#### Your assignment:
Return the entries below word for word; no images should appear in the copy.

#### Task material:
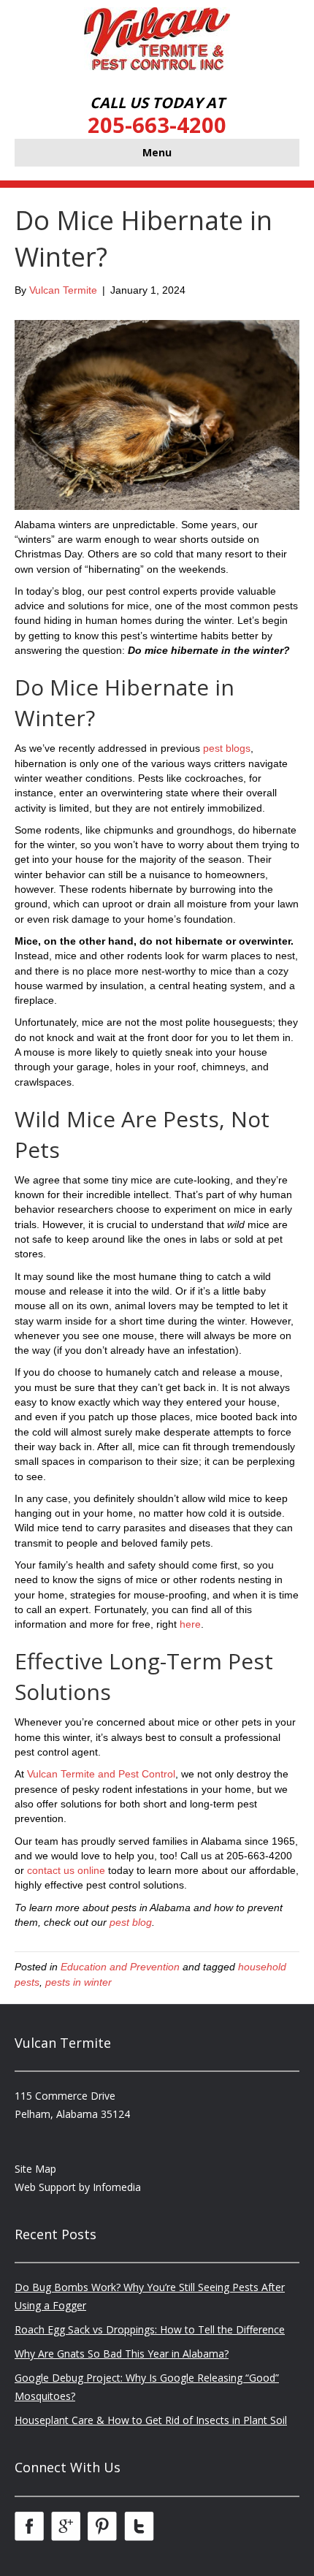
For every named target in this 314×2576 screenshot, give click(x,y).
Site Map (35, 2169)
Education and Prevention (120, 1967)
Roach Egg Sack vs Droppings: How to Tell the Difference (150, 2329)
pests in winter (78, 1982)
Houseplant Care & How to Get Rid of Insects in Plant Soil (151, 2420)
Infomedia (117, 2187)
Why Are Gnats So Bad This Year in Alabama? (122, 2353)
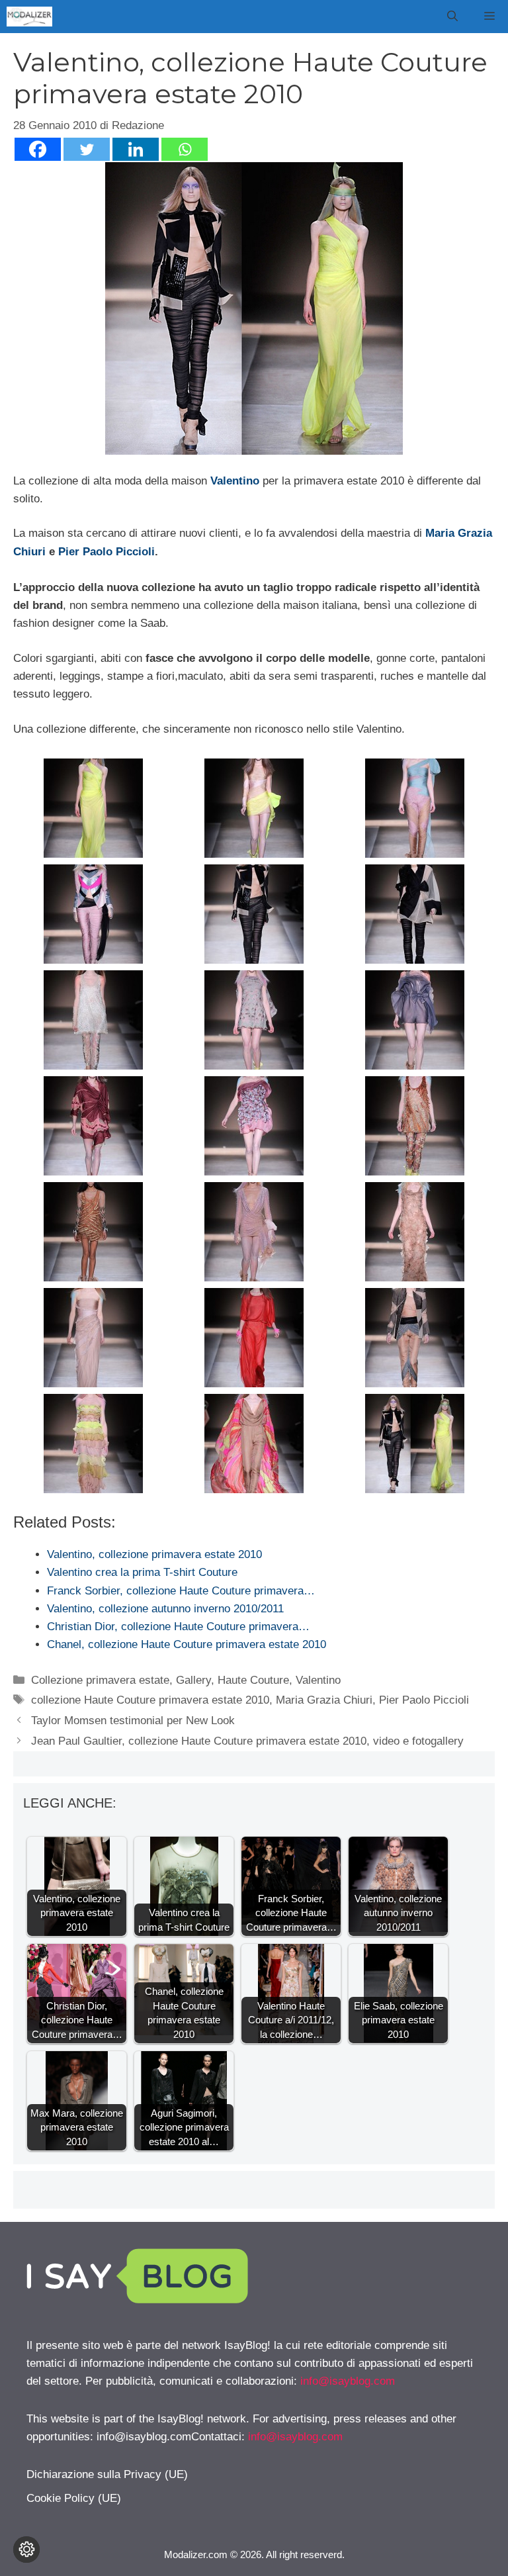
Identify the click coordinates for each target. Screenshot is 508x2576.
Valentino (234, 481)
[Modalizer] (29, 16)
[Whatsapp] (184, 149)
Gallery (193, 1680)
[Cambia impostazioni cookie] (26, 2549)
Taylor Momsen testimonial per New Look (133, 1720)
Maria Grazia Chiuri (324, 1700)
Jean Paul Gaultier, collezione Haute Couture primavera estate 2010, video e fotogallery (247, 1741)
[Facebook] (38, 149)
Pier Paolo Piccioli (106, 551)
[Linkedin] (135, 149)
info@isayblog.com (347, 2381)
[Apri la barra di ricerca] (452, 16)
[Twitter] (87, 149)
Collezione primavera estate (100, 1680)
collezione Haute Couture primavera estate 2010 (150, 1700)
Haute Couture (253, 1680)
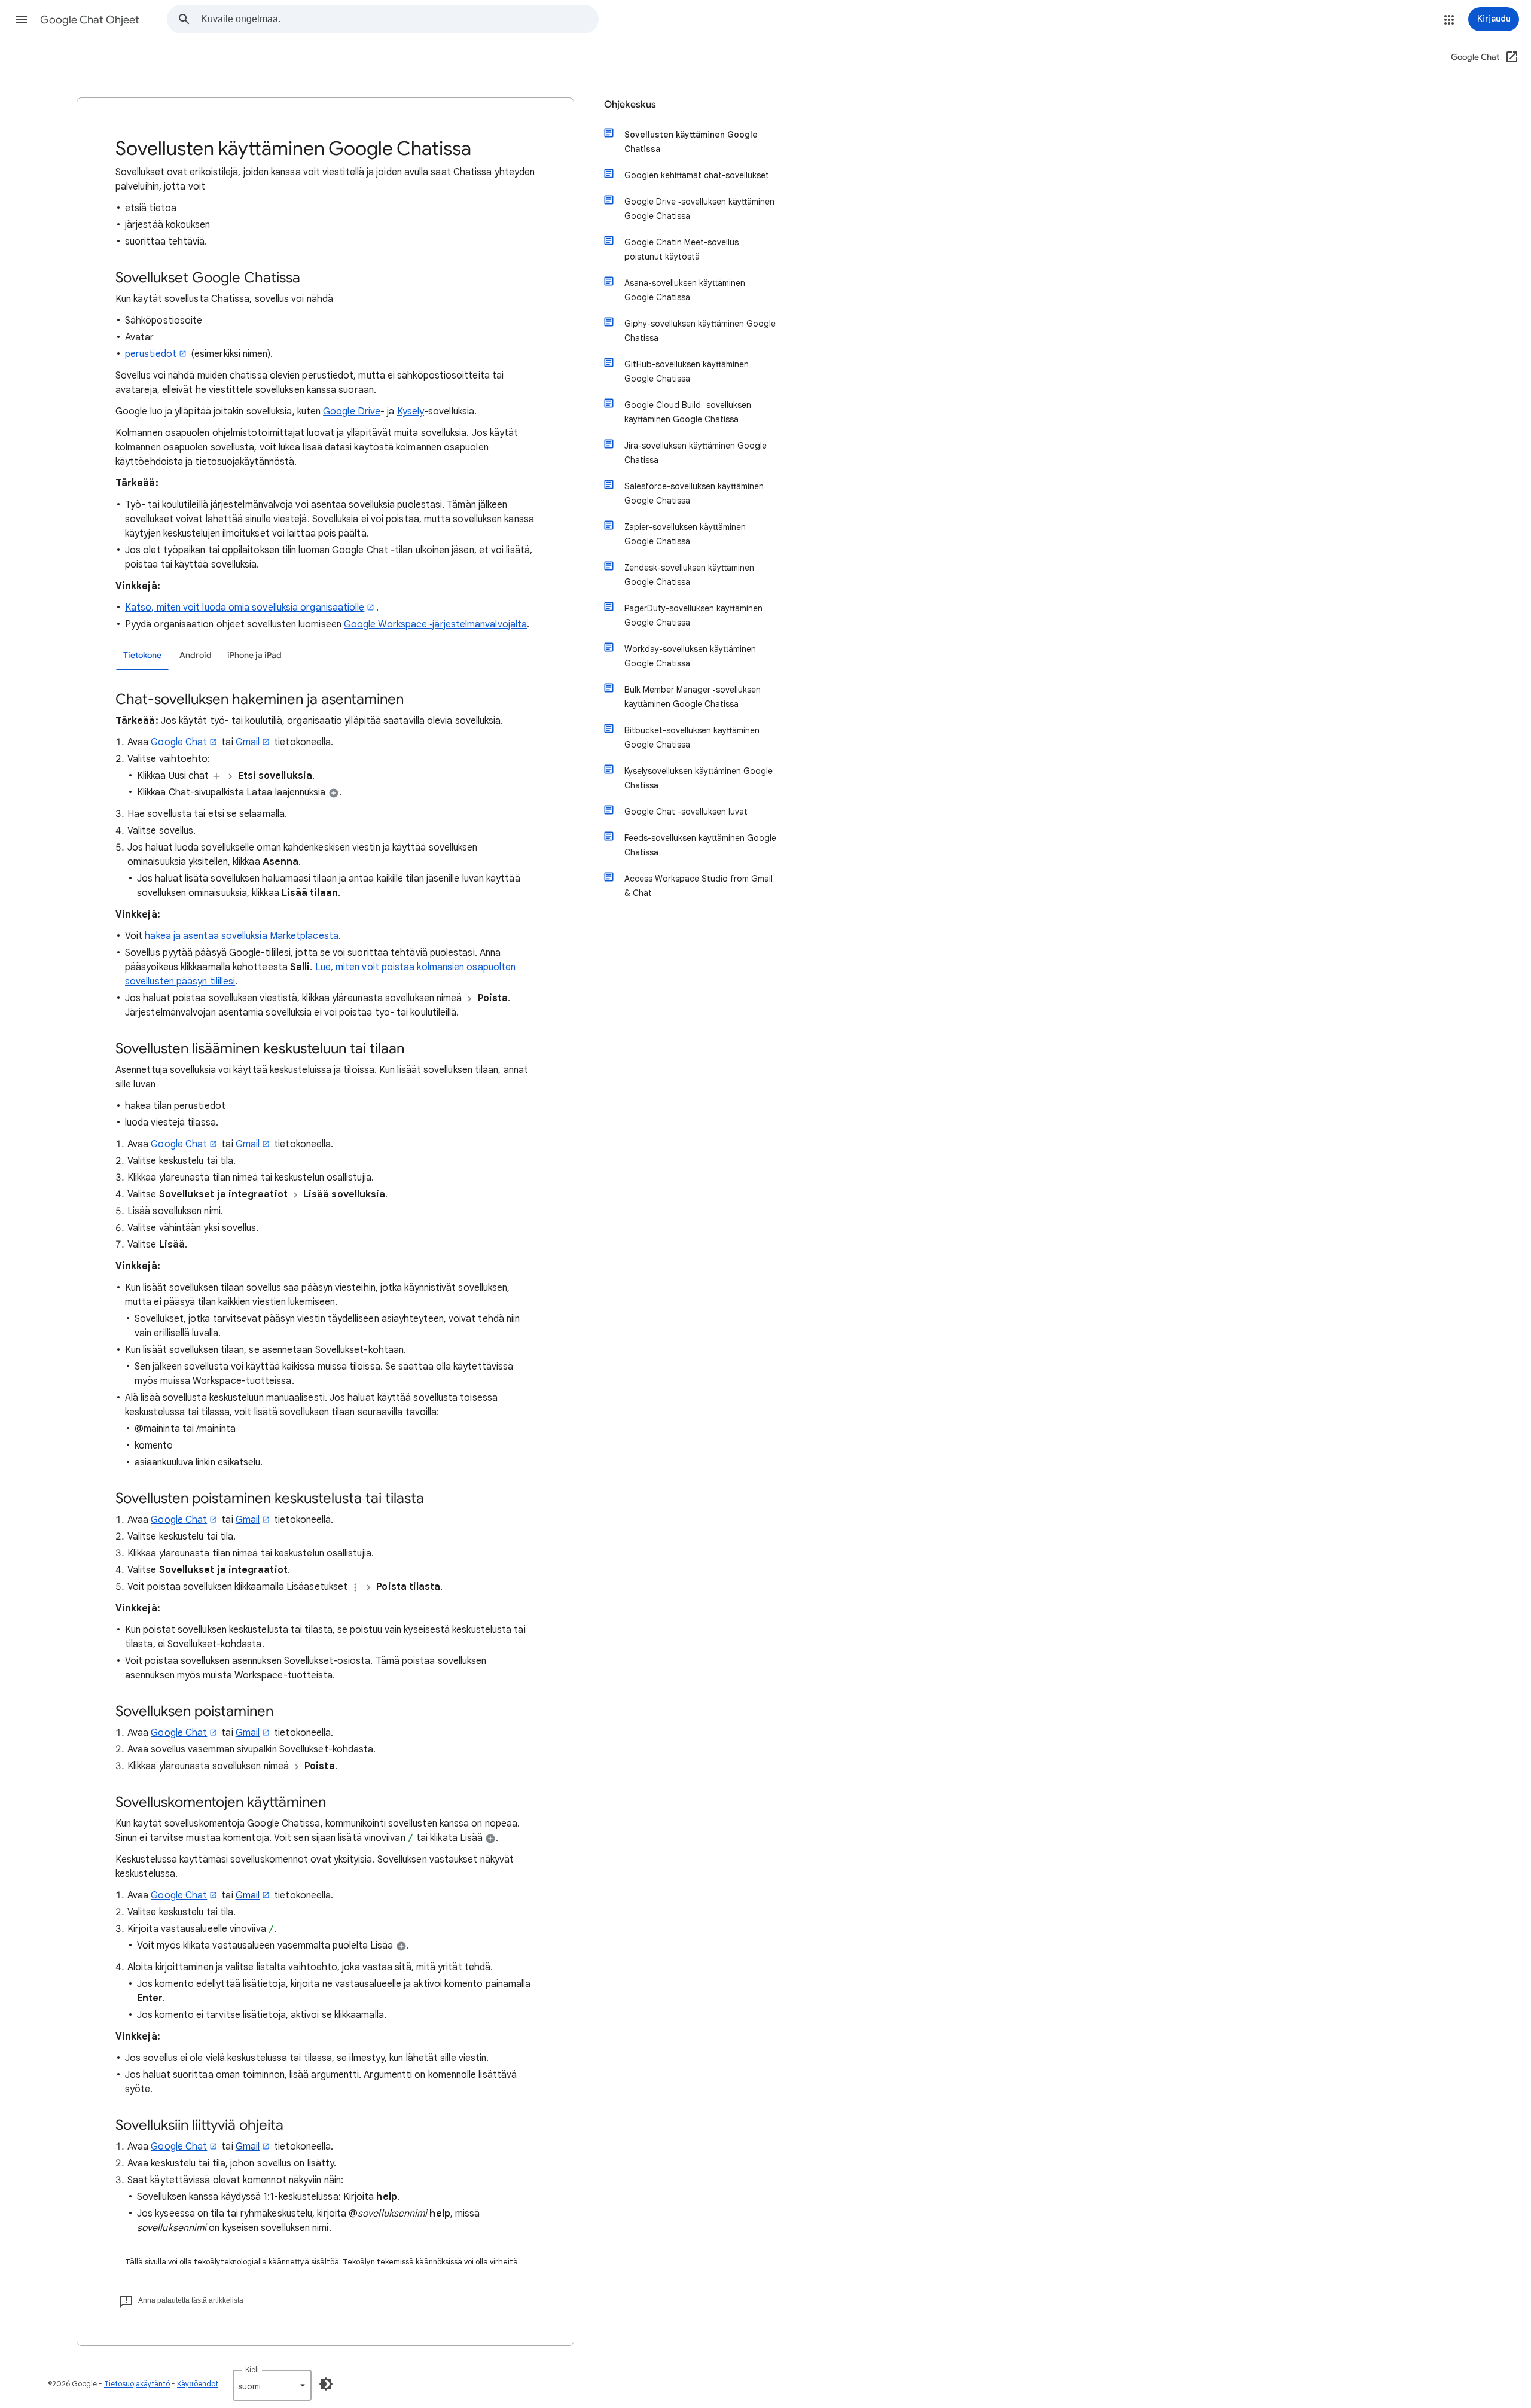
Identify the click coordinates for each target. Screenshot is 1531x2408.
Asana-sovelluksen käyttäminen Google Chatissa (684, 290)
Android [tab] (195, 655)
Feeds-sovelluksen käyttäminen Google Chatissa (700, 845)
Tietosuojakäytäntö (137, 2383)
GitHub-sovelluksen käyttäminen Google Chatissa (686, 371)
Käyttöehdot (197, 2383)
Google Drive (351, 411)
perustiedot (150, 354)
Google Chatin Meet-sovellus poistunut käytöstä (681, 249)
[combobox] (399, 19)
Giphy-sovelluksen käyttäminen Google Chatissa (700, 330)
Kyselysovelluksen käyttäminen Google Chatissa (698, 778)
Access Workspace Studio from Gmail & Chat (698, 885)
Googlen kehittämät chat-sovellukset (696, 175)
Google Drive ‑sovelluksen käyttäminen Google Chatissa (699, 208)
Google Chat (179, 742)
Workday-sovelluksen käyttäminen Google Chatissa (690, 656)
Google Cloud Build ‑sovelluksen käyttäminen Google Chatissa (687, 412)
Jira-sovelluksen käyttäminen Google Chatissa (695, 452)
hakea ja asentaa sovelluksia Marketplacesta (241, 936)
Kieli (252, 2369)
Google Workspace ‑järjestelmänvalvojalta (435, 624)
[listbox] (272, 2385)
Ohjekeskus (630, 105)
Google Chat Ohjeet (89, 19)
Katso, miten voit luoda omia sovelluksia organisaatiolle (244, 608)
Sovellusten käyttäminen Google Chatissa (691, 141)
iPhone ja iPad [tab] (254, 655)
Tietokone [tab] (142, 655)
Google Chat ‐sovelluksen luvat (686, 811)
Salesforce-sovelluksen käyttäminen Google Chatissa (694, 493)
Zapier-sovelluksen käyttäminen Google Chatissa (685, 534)
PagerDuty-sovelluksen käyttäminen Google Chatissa (693, 615)
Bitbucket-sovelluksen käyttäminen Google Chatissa (692, 737)
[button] (21, 19)
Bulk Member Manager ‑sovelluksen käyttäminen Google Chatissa (692, 696)
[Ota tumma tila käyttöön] (326, 2384)
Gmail (248, 742)
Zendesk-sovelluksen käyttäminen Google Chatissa (689, 574)
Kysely (410, 411)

#### Written response:
For every named target in this 314×2576 screenshot, give click(x,y).
Site Map (35, 2169)
Education and Prevention (120, 1967)
Roach Egg Sack vs Droppings: How to Tell the Difference (150, 2329)
pests in winter (78, 1982)
Houseplant Care & How to Get Rid of Insects in Plant Soil (151, 2420)
Infomedia (117, 2187)
Why Are Gnats So Bad This Year in Alabama? (122, 2353)
Identify the click coordinates for each target. Screenshot is 508x2576.
Valentino (234, 481)
[Modalizer] (29, 16)
[Whatsapp] (184, 149)
Gallery (193, 1680)
[Cambia impostazioni cookie] (26, 2549)
Taylor Momsen testimonial per New Look (133, 1720)
Maria Grazia Chiuri (324, 1700)
Jean Paul Gaultier, collezione Haute Couture primavera estate 2010, video e fotogallery (247, 1741)
[Facebook] (38, 149)
Pier Paolo Piccioli (106, 551)
[Linkedin] (135, 149)
info@isayblog.com (347, 2381)
[Apri la barra di ricerca] (452, 16)
[Twitter] (87, 149)
Collezione primavera estate (100, 1680)
collezione Haute Couture primavera estate 2010 (150, 1700)
Haute Couture (253, 1680)
Identify the click coordinates for each target. Screenshot is 1531x2408.
Asana-sovelluksen käyttäminen Google Chatissa (684, 290)
Android [tab] (195, 655)
Feeds-sovelluksen käyttäminen Google Chatissa (700, 845)
Tietosuojakäytäntö (137, 2383)
GitHub-sovelluksen käyttäminen Google Chatissa (686, 371)
Käyttöehdot (197, 2383)
Google Drive (351, 411)
perustiedot (150, 354)
Google Chatin Meet-sovellus poistunut käytöstä (681, 249)
[combobox] (399, 19)
Giphy-sovelluksen käyttäminen Google Chatissa (700, 330)
Kyselysovelluksen käyttäminen Google Chatissa (698, 778)
Access Workspace Studio from Gmail & Chat (698, 885)
Googlen kehittämät chat-sovellukset (696, 175)
Google Drive ‑sovelluksen käyttäminen Google Chatissa (699, 208)
Google Chat (179, 742)
Workday-sovelluksen käyttäminen Google Chatissa (690, 656)
Google Cloud Build ‑sovelluksen käyttäminen Google Chatissa (687, 412)
Jira-sovelluksen käyttäminen Google Chatissa (695, 452)
hakea ja asentaa sovelluksia Marketplacesta (241, 936)
Kieli (252, 2369)
Google Workspace ‑järjestelmänvalvojalta (435, 624)
[listbox] (272, 2385)
Ohjekeskus (630, 105)
Google Chat Ohjeet (89, 19)
Katso, miten voit luoda omia sovelluksia organisaatiolle (244, 608)
Sovellusten käyttäminen Google Chatissa (691, 141)
iPhone ja iPad [tab] (254, 655)
Tietokone [tab] (142, 655)
Google Chat ‐sovelluksen luvat (686, 811)
Salesforce-sovelluksen käyttäminen Google Chatissa (694, 493)
Zapier-sovelluksen käyttäminen Google Chatissa (685, 534)
PagerDuty-sovelluksen käyttäminen Google Chatissa (693, 615)
Bitbucket-sovelluksen käyttäminen Google Chatissa (692, 737)
[button] (21, 19)
Bulk Member Manager ‑sovelluksen käyttäminen Google Chatissa (692, 696)
[Ota tumma tila käyttöön] (326, 2384)
Gmail (248, 742)
Zendesk-sovelluksen käyttäminen Google Chatissa (689, 574)
Kysely (410, 411)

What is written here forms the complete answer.